─── EXTRACTED INFORMATION ───

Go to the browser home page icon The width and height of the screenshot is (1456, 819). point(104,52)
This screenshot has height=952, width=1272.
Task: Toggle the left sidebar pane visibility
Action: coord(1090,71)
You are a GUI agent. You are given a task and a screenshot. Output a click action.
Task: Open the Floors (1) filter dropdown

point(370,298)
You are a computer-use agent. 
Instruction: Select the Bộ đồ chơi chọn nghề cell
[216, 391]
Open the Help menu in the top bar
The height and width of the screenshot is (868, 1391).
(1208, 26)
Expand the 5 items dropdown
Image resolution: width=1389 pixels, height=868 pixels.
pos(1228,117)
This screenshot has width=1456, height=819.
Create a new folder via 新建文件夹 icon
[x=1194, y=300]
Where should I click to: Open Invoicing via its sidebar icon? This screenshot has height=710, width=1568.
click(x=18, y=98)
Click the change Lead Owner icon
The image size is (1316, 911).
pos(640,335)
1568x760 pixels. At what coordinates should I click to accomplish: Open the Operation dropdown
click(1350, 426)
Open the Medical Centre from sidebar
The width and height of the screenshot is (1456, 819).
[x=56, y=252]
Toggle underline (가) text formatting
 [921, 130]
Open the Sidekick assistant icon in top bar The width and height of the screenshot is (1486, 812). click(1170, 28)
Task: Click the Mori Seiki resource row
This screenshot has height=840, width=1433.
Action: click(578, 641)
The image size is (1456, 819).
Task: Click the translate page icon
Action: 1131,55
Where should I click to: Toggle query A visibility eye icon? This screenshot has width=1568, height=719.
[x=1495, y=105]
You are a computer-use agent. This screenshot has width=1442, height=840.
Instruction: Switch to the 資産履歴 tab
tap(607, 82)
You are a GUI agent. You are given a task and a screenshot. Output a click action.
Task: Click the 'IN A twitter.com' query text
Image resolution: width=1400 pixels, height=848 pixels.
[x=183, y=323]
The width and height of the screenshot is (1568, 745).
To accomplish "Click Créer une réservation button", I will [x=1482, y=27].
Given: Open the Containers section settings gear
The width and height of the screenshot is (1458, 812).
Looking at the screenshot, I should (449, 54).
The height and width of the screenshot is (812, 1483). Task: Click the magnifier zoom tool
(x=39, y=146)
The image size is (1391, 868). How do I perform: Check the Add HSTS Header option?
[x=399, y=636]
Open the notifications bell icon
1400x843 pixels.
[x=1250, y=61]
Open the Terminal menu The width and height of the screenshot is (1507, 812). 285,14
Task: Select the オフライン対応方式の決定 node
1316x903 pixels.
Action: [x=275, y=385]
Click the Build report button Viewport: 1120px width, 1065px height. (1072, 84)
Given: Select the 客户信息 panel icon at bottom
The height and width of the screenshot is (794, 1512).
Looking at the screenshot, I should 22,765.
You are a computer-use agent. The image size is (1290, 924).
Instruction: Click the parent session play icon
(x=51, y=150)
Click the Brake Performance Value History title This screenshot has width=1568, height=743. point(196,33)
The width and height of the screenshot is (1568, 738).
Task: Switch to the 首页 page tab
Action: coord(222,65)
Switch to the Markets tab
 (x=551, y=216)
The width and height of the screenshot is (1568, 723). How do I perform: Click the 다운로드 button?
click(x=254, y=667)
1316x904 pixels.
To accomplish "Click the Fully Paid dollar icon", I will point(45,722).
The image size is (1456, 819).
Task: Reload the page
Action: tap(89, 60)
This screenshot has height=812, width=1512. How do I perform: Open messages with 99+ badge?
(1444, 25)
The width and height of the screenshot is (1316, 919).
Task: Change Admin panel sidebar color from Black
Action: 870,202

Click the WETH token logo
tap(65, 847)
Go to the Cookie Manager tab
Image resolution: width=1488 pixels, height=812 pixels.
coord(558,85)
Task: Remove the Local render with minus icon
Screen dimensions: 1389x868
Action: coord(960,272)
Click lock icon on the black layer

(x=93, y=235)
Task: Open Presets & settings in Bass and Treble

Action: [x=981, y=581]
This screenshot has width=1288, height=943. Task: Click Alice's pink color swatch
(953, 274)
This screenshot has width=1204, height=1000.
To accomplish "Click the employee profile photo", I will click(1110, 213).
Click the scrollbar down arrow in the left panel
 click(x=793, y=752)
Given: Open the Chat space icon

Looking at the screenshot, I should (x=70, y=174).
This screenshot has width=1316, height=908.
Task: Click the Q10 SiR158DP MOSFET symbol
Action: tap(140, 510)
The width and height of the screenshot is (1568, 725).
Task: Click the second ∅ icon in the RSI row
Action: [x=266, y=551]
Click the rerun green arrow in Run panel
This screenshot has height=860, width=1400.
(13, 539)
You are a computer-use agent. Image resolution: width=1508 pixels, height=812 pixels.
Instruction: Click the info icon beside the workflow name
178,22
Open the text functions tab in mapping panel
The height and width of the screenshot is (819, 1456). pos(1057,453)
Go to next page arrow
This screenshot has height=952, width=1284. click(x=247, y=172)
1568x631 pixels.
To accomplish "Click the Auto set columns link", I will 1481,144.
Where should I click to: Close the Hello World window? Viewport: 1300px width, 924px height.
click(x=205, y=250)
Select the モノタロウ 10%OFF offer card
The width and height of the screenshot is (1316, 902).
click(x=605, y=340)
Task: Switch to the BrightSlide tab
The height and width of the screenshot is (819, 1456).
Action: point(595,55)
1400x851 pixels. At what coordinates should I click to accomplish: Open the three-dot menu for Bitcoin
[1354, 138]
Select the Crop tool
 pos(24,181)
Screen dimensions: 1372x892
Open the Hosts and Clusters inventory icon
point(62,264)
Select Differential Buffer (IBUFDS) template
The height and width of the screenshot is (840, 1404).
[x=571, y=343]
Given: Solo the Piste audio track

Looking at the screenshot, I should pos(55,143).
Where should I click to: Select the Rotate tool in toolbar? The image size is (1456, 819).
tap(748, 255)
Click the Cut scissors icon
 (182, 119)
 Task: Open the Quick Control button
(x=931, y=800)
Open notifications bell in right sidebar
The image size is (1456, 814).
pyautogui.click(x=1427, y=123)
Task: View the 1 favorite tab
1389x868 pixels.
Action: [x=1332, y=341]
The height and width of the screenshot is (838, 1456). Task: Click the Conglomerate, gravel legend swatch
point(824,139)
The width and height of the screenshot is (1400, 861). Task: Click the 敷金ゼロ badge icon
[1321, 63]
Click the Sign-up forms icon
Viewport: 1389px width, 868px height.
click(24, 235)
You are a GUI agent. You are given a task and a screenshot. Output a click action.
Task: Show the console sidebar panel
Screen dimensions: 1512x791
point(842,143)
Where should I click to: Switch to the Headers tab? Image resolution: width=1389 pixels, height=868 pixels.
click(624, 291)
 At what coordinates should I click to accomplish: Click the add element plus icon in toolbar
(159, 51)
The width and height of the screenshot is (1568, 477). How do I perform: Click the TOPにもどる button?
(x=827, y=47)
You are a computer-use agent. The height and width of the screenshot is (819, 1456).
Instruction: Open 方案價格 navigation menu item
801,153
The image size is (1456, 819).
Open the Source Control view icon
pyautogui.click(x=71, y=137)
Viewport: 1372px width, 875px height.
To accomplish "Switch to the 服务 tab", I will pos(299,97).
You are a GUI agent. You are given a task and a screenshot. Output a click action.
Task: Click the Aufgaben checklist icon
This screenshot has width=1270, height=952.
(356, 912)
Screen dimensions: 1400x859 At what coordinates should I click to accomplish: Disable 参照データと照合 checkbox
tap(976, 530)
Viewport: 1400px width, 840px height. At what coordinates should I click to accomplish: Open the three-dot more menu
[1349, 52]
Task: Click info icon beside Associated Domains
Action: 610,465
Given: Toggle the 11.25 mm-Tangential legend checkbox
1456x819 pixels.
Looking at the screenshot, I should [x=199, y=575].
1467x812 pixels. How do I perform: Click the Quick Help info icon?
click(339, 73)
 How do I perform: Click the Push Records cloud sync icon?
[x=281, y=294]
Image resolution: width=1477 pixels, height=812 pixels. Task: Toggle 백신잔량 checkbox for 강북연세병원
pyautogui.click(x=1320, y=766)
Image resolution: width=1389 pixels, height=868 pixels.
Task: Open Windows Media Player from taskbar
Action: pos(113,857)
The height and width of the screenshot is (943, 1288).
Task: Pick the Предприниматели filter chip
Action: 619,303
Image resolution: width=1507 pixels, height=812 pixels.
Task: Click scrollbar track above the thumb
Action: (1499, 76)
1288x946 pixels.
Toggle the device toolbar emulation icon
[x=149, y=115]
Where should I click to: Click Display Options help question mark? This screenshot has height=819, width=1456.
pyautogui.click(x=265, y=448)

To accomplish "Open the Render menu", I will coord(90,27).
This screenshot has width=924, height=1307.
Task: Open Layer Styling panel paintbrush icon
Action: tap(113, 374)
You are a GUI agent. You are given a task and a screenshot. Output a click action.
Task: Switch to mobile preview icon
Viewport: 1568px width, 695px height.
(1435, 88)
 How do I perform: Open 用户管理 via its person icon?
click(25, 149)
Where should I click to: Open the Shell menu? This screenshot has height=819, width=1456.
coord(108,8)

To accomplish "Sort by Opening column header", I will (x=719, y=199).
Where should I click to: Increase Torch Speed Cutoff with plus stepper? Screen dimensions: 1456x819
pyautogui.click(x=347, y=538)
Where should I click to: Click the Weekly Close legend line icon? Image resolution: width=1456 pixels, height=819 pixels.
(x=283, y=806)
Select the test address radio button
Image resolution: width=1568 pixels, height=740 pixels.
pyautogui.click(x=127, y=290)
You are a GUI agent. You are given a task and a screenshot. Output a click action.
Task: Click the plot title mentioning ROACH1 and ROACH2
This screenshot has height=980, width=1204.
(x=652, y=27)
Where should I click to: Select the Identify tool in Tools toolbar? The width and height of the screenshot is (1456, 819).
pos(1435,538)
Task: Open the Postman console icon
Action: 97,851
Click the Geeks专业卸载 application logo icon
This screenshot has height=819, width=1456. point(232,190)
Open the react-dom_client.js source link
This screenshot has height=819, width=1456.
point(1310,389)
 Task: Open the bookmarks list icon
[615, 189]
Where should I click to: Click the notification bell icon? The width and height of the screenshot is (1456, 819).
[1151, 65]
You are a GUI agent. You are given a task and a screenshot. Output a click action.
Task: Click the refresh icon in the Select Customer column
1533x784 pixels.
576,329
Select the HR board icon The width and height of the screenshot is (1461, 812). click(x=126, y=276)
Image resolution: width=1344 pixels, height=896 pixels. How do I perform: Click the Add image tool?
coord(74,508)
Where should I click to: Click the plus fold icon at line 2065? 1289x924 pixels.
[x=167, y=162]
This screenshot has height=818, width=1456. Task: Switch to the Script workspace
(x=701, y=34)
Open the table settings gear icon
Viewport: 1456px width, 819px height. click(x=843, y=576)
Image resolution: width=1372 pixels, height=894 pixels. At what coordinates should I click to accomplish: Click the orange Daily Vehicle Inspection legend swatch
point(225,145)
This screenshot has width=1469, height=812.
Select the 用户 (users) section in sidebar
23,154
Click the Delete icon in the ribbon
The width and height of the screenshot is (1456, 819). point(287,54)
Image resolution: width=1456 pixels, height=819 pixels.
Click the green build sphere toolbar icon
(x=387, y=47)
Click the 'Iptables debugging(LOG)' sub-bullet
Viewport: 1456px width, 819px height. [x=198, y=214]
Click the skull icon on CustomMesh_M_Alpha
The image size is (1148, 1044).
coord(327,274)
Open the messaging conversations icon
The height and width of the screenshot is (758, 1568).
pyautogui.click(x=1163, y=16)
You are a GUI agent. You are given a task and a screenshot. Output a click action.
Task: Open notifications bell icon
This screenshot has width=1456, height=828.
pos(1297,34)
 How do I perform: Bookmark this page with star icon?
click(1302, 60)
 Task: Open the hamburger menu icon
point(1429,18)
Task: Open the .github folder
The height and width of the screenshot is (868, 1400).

───

YOUR ASSIGNMENT
From the line containing "Task: Open the .github folder" through the last line of the records, output each line exactly and nothing more.

SOLUTION TO THIS PROBLEM
Task: Open the .github folder
The height and width of the screenshot is (868, 1400).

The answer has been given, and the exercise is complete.